▸ TASK BRIEF
Reproduce every line of the material below, but drop the pictures.

▸ GIVEN RECORDS

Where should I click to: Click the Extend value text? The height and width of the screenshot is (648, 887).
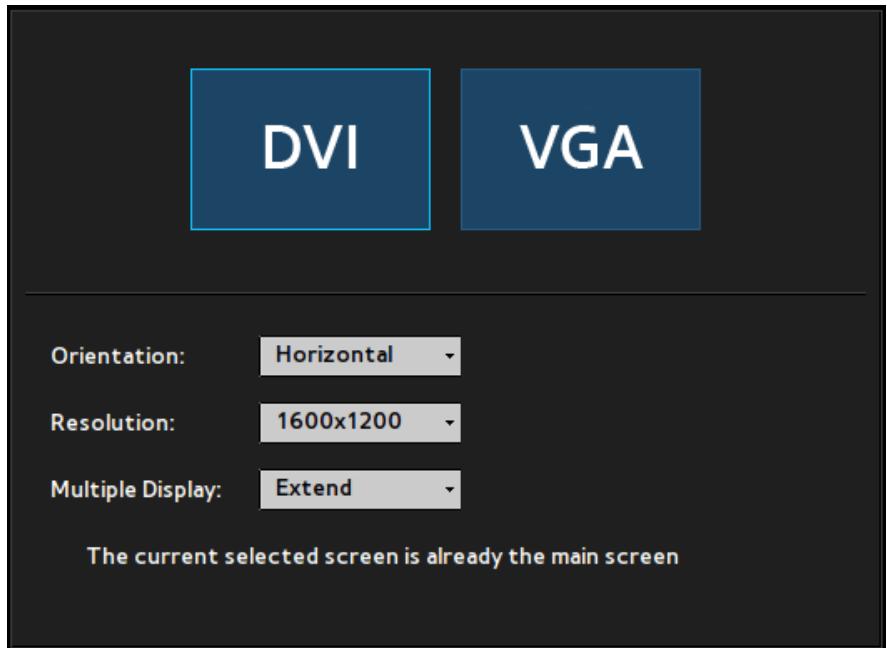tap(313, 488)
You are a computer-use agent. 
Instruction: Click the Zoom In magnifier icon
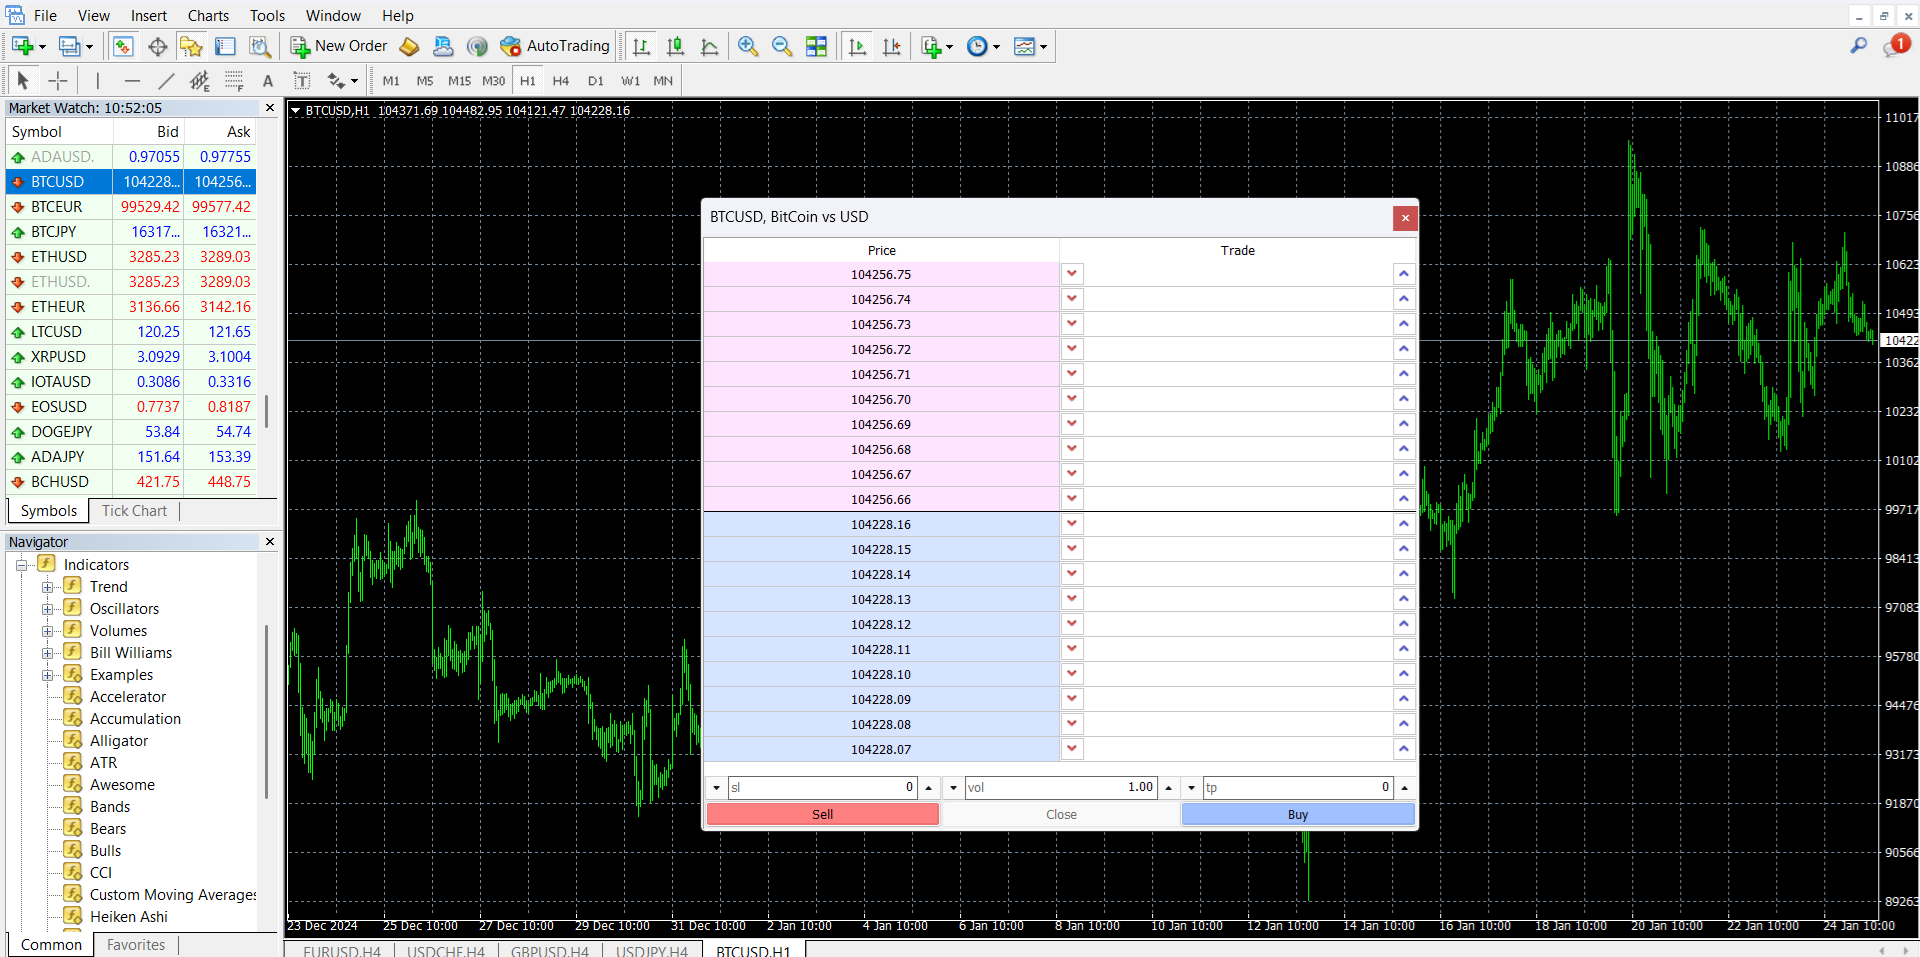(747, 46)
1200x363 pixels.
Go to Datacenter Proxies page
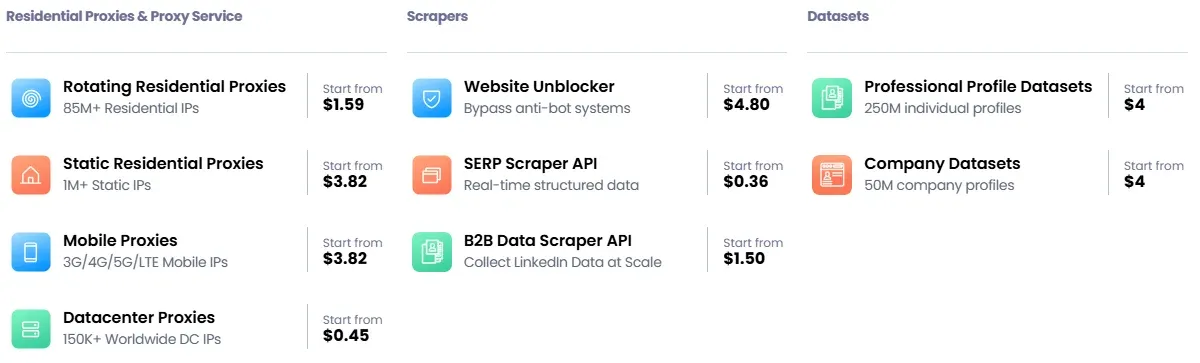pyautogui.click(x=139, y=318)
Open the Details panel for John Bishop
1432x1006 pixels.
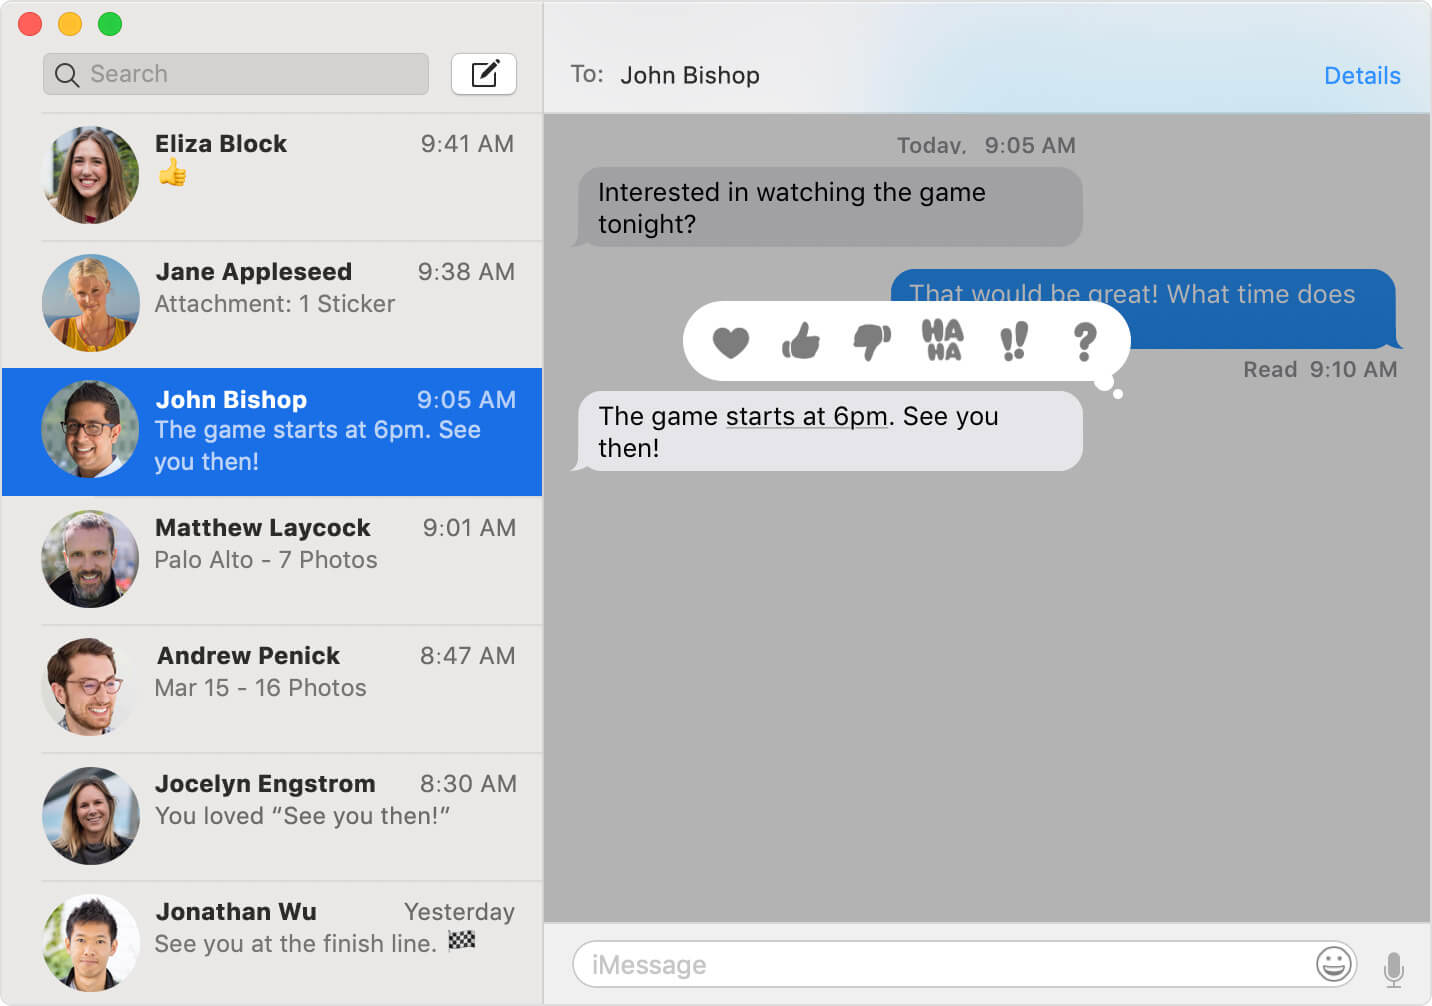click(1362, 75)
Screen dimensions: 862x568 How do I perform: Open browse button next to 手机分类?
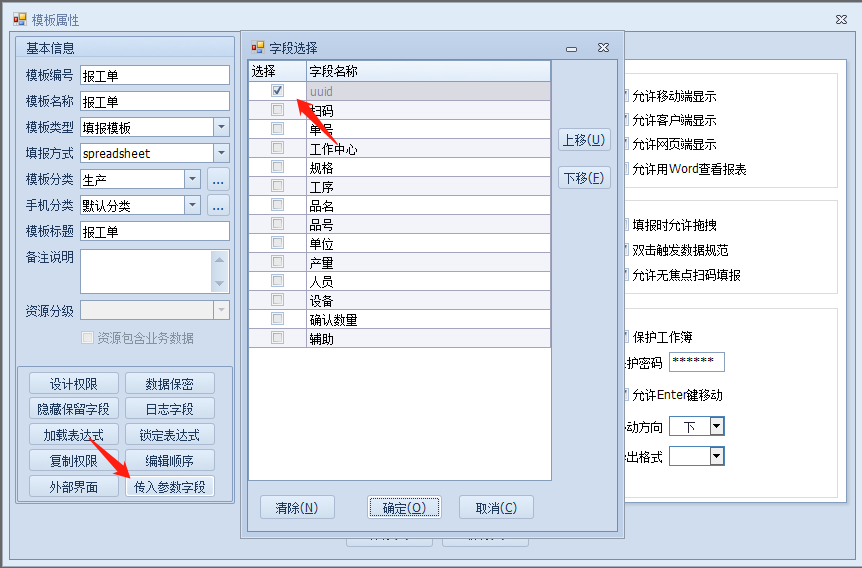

▸ WRITTEN ANSWER
Where should I click to: Click the Extend value text? The height and width of the screenshot is (648, 887).
tap(313, 488)
You are a computer-use agent. 
Instruction: Click the Zoom In magnifier icon
(747, 46)
1200x363 pixels.
Go to Datacenter Proxies page
pyautogui.click(x=139, y=318)
Open the Details panel for John Bishop
1432x1006 pixels.
click(1362, 75)
Screen dimensions: 862x568 How do I perform: Open browse button next to 手机分类?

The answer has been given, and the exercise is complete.